There is this difference then between the intellectual and the moral character. The one can be measured, the other cannot. But the reply to these sophistical objections is still the same as before. The purpose of the ethical rule is to furnish aids in the development of personality. The aim in view is not genetic, but teleological, not to determine how far in analyzing a man’s character down to the bottom he may be found to be already admirable, but to help him in attaining excellence, by progressively advancing toward strength and virtue. And moral reputation is a great help to this end. It is a prop on which he can lean. He who does right acts and has the credit for them, is thereby encouraged to do other right acts. And if the inner voice whispers, as it is sure to do in the finer natures, that the good opinion of his fellows, founded on his correct deportment, is undeserved, the shame of it may lead him to more determined efforts to merit the character which, on however insufficient evidence, is attributed to him.

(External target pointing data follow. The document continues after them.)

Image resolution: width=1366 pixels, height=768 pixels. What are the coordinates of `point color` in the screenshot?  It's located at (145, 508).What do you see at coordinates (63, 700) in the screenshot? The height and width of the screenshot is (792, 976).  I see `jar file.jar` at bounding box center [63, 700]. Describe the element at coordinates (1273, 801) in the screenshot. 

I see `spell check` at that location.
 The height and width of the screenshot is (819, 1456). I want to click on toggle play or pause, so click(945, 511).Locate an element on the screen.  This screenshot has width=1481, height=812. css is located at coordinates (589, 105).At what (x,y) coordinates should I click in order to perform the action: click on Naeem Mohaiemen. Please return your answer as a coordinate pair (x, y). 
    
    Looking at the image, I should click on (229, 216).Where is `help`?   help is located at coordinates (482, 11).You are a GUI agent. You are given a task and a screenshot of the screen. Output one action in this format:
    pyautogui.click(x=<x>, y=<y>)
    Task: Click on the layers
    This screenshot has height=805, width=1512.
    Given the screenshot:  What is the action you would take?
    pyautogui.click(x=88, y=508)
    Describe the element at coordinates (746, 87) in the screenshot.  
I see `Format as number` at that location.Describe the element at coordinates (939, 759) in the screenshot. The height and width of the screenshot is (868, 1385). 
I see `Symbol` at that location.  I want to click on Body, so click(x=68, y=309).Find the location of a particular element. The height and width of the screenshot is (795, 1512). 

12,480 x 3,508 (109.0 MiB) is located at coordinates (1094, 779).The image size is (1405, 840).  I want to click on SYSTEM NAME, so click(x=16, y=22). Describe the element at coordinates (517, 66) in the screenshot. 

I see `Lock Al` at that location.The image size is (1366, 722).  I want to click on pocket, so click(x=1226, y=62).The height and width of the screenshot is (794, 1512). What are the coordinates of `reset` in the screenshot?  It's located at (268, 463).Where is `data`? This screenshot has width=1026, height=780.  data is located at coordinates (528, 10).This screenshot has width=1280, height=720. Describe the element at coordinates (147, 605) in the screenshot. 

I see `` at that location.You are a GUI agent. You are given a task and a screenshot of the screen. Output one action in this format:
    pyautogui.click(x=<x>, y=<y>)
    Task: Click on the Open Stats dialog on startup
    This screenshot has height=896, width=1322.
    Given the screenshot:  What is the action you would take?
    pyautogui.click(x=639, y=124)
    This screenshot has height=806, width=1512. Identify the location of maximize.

Reputation is sacred because it is an almost indispensable means to further mental and moral progress.

FOOTNOTES:

[53] _Vide_ note at the end of the Chapter.

[54] A right is a claim of one person upon another or others, and the justification consists in its relation to personality. Rights exist between persons for the sake of the maintenance and development of personality.

[55] Animals, for the purpose now in hand, may be regarded as things, being devoid of personality, though certain modifications in the treatment of animals are prescribed by the fact that they are sentient creatures. But there is no moral interdiction of the involuntary servitude of animals.

[56] See Chapter VII on “An Ethical Programme of Social Reform” in _The World Crisis_, published by D. Appleton and Company, 1915.

[57] A remark may here be in place regarding the erudition expended in determining which of the writings attributed to some great philosopher like Plato are spurious, and which genuine. Is the time and labor spent on such researches worth while? The object in this case is not so much to clear or vindicate the reputation of the philosopher, or to give him his due, as to rescue for posterity, free from corruptions, a living and quickening thing to which he has given birth, and which the world cannot afford to lose. For the work of a great philosopher like Plato is alive, and is valuable because it is still quickening. And it is quickening, not because of any positive formulation of truth (like a scientific law), but because of the élan of the human spirit with which it is vibrant in attacking the eternal problems of life and destiny. The same applies to the industry of modern critics in collecting material wherewith to facilitate the deeper understanding of some great poet like Dante or Goethe.